◆ MATERIAL PROVIDED
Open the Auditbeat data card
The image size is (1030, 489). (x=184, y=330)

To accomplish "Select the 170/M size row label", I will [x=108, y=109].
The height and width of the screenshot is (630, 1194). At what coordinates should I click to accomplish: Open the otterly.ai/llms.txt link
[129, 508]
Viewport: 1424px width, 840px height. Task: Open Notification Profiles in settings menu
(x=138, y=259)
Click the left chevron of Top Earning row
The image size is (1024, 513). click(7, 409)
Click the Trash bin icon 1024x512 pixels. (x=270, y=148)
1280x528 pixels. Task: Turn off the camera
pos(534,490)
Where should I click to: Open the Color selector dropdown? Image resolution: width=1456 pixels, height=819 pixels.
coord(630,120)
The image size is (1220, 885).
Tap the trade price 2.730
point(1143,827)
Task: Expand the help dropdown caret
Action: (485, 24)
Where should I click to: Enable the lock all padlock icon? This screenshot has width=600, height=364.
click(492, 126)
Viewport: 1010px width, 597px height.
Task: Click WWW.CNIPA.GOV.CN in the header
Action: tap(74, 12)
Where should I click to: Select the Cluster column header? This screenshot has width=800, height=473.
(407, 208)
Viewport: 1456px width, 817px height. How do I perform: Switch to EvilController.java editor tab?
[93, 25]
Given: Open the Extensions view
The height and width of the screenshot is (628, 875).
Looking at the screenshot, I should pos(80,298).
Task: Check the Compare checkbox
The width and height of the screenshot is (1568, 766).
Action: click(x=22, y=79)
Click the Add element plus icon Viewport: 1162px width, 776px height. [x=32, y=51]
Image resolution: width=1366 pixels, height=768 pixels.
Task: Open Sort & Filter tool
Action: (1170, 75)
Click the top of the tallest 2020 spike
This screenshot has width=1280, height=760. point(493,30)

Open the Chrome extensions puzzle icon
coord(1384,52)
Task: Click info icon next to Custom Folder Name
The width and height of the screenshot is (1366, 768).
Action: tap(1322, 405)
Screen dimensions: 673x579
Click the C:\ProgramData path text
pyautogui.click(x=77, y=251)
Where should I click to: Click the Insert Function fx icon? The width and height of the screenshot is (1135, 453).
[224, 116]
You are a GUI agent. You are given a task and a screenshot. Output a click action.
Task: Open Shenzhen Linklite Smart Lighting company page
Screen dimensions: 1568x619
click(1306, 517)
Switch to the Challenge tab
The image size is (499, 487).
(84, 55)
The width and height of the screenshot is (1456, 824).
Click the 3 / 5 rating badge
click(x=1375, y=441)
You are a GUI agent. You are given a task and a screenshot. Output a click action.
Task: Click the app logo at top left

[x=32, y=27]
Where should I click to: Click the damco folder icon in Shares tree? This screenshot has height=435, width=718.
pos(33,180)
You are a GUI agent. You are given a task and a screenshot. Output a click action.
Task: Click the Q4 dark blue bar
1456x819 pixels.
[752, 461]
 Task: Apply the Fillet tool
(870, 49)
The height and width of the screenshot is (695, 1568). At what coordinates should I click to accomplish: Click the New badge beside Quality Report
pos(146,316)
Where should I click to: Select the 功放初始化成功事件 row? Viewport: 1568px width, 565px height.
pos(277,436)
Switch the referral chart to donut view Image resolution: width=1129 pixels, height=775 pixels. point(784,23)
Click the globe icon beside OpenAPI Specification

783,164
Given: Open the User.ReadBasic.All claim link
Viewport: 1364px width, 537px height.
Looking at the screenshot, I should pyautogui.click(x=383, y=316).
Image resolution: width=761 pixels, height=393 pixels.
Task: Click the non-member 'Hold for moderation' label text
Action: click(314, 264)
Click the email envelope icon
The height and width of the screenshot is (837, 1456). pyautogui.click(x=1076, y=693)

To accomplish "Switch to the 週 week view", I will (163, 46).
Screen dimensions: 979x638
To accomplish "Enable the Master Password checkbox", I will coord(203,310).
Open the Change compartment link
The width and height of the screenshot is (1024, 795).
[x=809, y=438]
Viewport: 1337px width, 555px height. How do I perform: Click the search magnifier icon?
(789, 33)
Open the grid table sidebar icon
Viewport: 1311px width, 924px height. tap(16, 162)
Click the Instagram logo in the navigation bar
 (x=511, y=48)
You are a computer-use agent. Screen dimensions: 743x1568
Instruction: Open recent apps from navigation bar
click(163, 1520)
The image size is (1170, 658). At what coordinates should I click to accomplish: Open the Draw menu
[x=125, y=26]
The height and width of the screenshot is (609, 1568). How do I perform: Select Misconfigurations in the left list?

◆ EXERCISE AIM
Print every one of these entries again with no changes.

◆ WORKED SOLUTION
Open the Auditbeat data card
The image size is (1030, 489). (x=184, y=330)

To accomplish "Select the 170/M size row label", I will [x=108, y=109].
The height and width of the screenshot is (630, 1194). At what coordinates should I click to accomplish: Open the otterly.ai/llms.txt link
[129, 508]
Viewport: 1424px width, 840px height. Task: Open Notification Profiles in settings menu
(x=138, y=259)
Click the left chevron of Top Earning row
The image size is (1024, 513). click(7, 409)
Click the Trash bin icon 1024x512 pixels. (x=270, y=148)
1280x528 pixels. Task: Turn off the camera
pos(534,490)
Where should I click to: Open the Color selector dropdown? Image resolution: width=1456 pixels, height=819 pixels.
coord(630,120)
The image size is (1220, 885).
Tap the trade price 2.730
point(1143,827)
Task: Expand the help dropdown caret
Action: (485, 24)
Where should I click to: Enable the lock all padlock icon? This screenshot has width=600, height=364.
click(492, 126)
Viewport: 1010px width, 597px height.
Task: Click WWW.CNIPA.GOV.CN in the header
Action: tap(74, 12)
Where should I click to: Select the Cluster column header? This screenshot has width=800, height=473.
(407, 208)
Viewport: 1456px width, 817px height. How do I perform: Switch to EvilController.java editor tab?
[93, 25]
Given: Open the Extensions view
The height and width of the screenshot is (628, 875).
Looking at the screenshot, I should pos(80,298).
Task: Check the Compare checkbox
The width and height of the screenshot is (1568, 766).
Action: click(x=22, y=79)
Click the Add element plus icon Viewport: 1162px width, 776px height. [x=32, y=51]
Image resolution: width=1366 pixels, height=768 pixels.
Task: Open Sort & Filter tool
Action: (1170, 75)
Click the top of the tallest 2020 spike
This screenshot has width=1280, height=760. point(493,30)

Open the Chrome extensions puzzle icon
coord(1384,52)
Task: Click info icon next to Custom Folder Name
The width and height of the screenshot is (1366, 768).
Action: tap(1322, 405)
Screen dimensions: 673x579
Click the C:\ProgramData path text
pyautogui.click(x=77, y=251)
Where should I click to: Click the Insert Function fx icon? The width and height of the screenshot is (1135, 453).
[224, 116]
You are a GUI agent. You are given a task and a screenshot. Output a click action.
Task: Open Shenzhen Linklite Smart Lighting company page
Screen dimensions: 1568x619
click(1306, 517)
Switch to the Challenge tab
The image size is (499, 487).
(84, 55)
The width and height of the screenshot is (1456, 824).
Click the 3 / 5 rating badge
click(x=1375, y=441)
You are a GUI agent. You are given a task and a screenshot. Output a click action.
Task: Click the app logo at top left

[x=32, y=27]
Where should I click to: Click the damco folder icon in Shares tree? This screenshot has height=435, width=718.
pos(33,180)
You are a GUI agent. You are given a task and a screenshot. Output a click action.
Task: Click the Q4 dark blue bar
1456x819 pixels.
[752, 461]
 Task: Apply the Fillet tool
(870, 49)
The height and width of the screenshot is (695, 1568). At what coordinates should I click to accomplish: Click the New badge beside Quality Report
pos(146,316)
Where should I click to: Select the 功放初始化成功事件 row? Viewport: 1568px width, 565px height.
pos(277,436)
Switch the referral chart to donut view Image resolution: width=1129 pixels, height=775 pixels. point(784,23)
Click the globe icon beside OpenAPI Specification

783,164
Given: Open the User.ReadBasic.All claim link
Viewport: 1364px width, 537px height.
Looking at the screenshot, I should pyautogui.click(x=383, y=316).
Image resolution: width=761 pixels, height=393 pixels.
Task: Click the non-member 'Hold for moderation' label text
Action: click(314, 264)
Click the email envelope icon
The height and width of the screenshot is (837, 1456). pyautogui.click(x=1076, y=693)

To accomplish "Switch to the 週 week view", I will (163, 46).
Screen dimensions: 979x638
To accomplish "Enable the Master Password checkbox", I will coord(203,310).
Open the Change compartment link
The width and height of the screenshot is (1024, 795).
[x=809, y=438]
Viewport: 1337px width, 555px height. How do I perform: Click the search magnifier icon?
(789, 33)
Open the grid table sidebar icon
Viewport: 1311px width, 924px height. tap(16, 162)
Click the Instagram logo in the navigation bar
 (x=511, y=48)
You are a computer-use agent. Screen dimensions: 743x1568
Instruction: Open recent apps from navigation bar
click(163, 1520)
The image size is (1170, 658). At what coordinates should I click to accomplish: Open the Draw menu
[x=125, y=26]
The height and width of the screenshot is (609, 1568). How do I perform: Select Misconfigurations in the left list?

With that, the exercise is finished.